La Révolution de La Finance - Tome 2 by André Lévy-Lang
La Révolution de La Finance - Tome 2 by André Lévy-Lang
La Révolution de La Finance - Tome 2 by André Lévy-Lang
www.odilejacob.fr
ISBN : 978-2-7381-5005-9
La confiance et l’argent :
une question vieille comme l’humanité
En ce qui concerne la confiance dans la finance et plus généralement
dans l’argent, elle a une longue histoire depuis les origines de la vie des
hommes en société, c’est-à-dire depuis en fait la préhistoire et, en tout cas,
l’Antiquité. La confiance a toujours joué un rôle essentiel dans la fonction
de l’argent dans la société.
La valeur de l’argent, depuis les toutes premières formes de monnaies,
est basée sur deux qualités : c’est un moyen d’échange plus commode que
le troc, et c’est un moyen de conserver de la valeur pour un usage futur.

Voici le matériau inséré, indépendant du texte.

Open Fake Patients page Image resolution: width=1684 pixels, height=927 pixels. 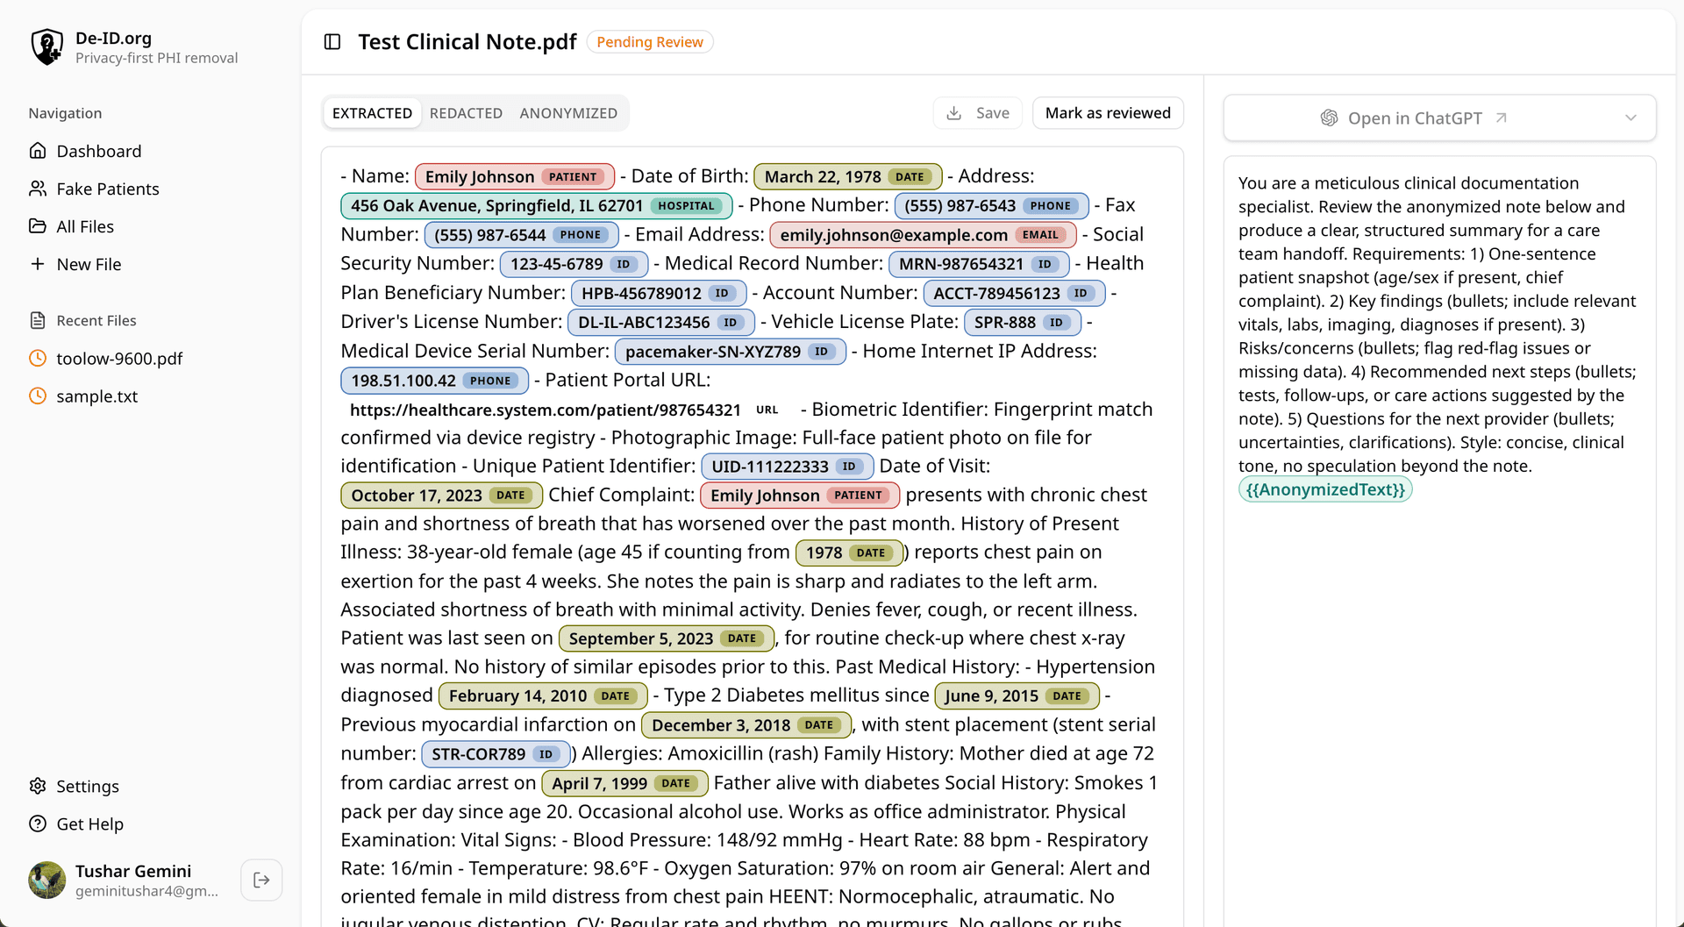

Qu’il s’agisse de coquillages ou des fèves de cacao qu’utilisaient les
Aztèques, il fallait que cette monnaie soit acceptée en paiement de biens ou
de services. Il fallait aussi pouvoir la conserver en sécurité de manière à
couvrir les besoins futurs. La valeur de l’argent reposait donc sur une
confiance indispensable dans les deux cas. Cette confiance indispensable a
été fondée par des moyens différents au fil de l’histoire des sociétés
humaines.
Pendant des siècles, la confiance dans l’argent a reposé sur sa
matérialisation par un métal précieux, l’or ou l’argent métal. C’est l’argent
qui était le plus utilisé à Athènes d’où la généralisation du mot « argent » à
toutes les formes, de monnaies. Les pièces métalliques étaient
transportables aisément, leur teneur en métal précieux vérifiable, mais
seulement par une pesée précise. Leur marquage par une image, par
exemple celle de la déesse Athéna, permettait de les authentifier. Il fallait
aussi que les citoyens grecs ou plus tard romains puissent mettre leur argent
à l’abri. L’équivalent des premières banques fut les caves des temples, lieux
très surveillés car il s’y trouvait aussi le trésor des prêtres. L’usage pour les
plus riches était de diviser les risques en répartissant leur argent entre
plusieurs divinités : déjà une forme de multibancarité…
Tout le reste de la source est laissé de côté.